╔══

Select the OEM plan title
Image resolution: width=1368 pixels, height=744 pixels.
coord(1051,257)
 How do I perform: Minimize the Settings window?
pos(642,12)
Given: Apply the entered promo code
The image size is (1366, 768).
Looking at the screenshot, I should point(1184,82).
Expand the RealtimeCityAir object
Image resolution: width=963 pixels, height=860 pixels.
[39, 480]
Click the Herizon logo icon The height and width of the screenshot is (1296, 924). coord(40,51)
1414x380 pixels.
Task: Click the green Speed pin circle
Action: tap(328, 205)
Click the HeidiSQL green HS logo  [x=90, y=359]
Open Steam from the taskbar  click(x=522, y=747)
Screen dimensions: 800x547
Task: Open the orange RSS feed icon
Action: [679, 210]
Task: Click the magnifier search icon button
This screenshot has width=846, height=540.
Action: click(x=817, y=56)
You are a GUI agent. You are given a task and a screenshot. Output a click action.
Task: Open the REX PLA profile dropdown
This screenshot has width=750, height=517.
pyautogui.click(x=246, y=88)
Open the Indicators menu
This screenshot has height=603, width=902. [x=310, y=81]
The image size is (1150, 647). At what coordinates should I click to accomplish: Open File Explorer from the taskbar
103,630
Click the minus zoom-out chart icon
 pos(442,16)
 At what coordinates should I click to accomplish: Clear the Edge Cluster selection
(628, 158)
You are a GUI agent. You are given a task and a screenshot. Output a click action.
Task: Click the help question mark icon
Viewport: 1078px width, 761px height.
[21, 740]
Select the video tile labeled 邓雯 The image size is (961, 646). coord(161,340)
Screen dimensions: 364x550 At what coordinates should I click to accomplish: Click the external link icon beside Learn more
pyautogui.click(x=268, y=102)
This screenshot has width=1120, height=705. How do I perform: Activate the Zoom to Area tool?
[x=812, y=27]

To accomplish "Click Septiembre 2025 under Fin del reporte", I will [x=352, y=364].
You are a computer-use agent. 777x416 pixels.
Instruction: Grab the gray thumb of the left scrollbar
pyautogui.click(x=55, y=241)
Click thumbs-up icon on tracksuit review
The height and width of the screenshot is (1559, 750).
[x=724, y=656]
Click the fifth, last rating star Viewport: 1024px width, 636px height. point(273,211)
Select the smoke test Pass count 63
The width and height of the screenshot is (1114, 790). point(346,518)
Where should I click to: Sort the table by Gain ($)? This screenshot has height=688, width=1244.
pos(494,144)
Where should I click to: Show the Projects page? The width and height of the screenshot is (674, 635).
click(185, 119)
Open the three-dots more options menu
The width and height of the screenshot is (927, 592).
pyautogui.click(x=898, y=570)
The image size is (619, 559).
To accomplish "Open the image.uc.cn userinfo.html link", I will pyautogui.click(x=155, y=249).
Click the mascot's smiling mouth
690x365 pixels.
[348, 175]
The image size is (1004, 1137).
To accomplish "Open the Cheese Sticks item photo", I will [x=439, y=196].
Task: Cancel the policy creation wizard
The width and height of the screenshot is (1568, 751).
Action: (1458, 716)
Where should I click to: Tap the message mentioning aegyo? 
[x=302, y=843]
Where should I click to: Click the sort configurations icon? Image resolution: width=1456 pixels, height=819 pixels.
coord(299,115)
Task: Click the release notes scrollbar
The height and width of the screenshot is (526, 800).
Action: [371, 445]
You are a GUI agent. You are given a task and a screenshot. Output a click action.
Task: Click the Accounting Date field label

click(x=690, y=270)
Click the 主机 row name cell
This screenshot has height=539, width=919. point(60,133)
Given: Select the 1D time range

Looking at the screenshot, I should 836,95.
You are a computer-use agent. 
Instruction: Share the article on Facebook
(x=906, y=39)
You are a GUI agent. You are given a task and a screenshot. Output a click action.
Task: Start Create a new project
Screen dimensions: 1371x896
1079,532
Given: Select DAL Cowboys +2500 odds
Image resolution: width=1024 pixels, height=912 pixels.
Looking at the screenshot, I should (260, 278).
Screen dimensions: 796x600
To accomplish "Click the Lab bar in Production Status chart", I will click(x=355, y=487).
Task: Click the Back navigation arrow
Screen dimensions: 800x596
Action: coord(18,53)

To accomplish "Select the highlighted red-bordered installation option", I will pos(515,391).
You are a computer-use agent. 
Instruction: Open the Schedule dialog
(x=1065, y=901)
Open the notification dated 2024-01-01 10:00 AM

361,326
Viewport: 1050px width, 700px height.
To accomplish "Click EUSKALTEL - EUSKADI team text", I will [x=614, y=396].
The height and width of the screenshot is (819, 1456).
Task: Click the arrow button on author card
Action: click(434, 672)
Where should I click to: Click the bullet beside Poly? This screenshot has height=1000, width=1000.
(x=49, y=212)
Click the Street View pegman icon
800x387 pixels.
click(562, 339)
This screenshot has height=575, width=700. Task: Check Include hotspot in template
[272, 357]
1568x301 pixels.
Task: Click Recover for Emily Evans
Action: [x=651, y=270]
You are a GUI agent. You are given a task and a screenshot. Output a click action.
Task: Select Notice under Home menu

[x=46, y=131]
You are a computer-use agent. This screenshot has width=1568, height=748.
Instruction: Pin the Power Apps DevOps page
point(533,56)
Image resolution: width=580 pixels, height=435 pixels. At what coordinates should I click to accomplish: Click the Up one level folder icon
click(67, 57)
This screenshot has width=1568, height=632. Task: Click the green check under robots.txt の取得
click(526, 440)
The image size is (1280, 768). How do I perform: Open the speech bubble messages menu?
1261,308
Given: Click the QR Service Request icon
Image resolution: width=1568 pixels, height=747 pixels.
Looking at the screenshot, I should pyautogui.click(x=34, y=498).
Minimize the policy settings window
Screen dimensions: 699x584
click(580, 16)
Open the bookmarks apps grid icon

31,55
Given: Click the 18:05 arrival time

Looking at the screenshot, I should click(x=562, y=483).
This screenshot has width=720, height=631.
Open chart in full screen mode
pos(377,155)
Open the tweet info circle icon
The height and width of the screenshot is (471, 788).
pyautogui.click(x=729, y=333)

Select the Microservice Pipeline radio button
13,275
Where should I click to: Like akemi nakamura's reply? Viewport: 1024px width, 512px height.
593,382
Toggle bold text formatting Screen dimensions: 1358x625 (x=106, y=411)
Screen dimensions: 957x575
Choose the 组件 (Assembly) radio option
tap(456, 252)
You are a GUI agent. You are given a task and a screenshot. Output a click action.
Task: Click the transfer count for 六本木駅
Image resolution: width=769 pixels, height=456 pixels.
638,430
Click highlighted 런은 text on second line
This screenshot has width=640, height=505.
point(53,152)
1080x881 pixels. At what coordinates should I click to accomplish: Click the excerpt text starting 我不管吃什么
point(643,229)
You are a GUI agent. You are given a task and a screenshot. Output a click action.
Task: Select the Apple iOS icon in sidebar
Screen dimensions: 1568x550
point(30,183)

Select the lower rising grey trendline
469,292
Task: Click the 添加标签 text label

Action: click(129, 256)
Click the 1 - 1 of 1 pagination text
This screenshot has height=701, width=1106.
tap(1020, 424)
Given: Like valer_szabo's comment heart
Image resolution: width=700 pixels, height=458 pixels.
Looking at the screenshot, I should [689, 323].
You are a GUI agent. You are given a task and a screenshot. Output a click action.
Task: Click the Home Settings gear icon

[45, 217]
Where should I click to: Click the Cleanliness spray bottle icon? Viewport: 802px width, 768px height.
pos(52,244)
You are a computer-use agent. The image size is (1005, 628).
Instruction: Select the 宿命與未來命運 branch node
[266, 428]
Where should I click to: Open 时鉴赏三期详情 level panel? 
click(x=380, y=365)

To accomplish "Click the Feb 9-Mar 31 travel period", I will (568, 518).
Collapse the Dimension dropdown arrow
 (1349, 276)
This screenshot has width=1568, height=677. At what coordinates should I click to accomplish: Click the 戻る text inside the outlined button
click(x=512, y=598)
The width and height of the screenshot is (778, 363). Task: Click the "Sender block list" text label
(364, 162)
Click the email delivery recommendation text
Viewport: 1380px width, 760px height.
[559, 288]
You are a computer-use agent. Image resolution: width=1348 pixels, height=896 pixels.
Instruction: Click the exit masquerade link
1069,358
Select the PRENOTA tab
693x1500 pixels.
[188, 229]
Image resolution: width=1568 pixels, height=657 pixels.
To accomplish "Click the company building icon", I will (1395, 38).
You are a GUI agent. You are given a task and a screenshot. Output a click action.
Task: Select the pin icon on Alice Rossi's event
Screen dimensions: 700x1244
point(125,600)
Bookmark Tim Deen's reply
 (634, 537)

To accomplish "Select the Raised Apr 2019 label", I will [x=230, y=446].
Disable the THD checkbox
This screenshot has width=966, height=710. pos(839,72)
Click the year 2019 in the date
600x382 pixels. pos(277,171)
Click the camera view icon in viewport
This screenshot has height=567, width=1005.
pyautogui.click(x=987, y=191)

╚══

What this task involves >> Using the entries above, quote each line verbatim from the first through the line that contains "Click the HeidiSQL".

Solution >>
Select the OEM plan title
Image resolution: width=1368 pixels, height=744 pixels.
coord(1051,257)
 How do I perform: Minimize the Settings window?
pos(642,12)
Given: Apply the entered promo code
The image size is (1366, 768).
Looking at the screenshot, I should point(1184,82).
Expand the RealtimeCityAir object
Image resolution: width=963 pixels, height=860 pixels.
[39, 480]
Click the Herizon logo icon The height and width of the screenshot is (1296, 924). coord(40,51)
1414x380 pixels.
Task: Click the green Speed pin circle
Action: tap(328, 205)
Click the HeidiSQL green HS logo  [x=90, y=359]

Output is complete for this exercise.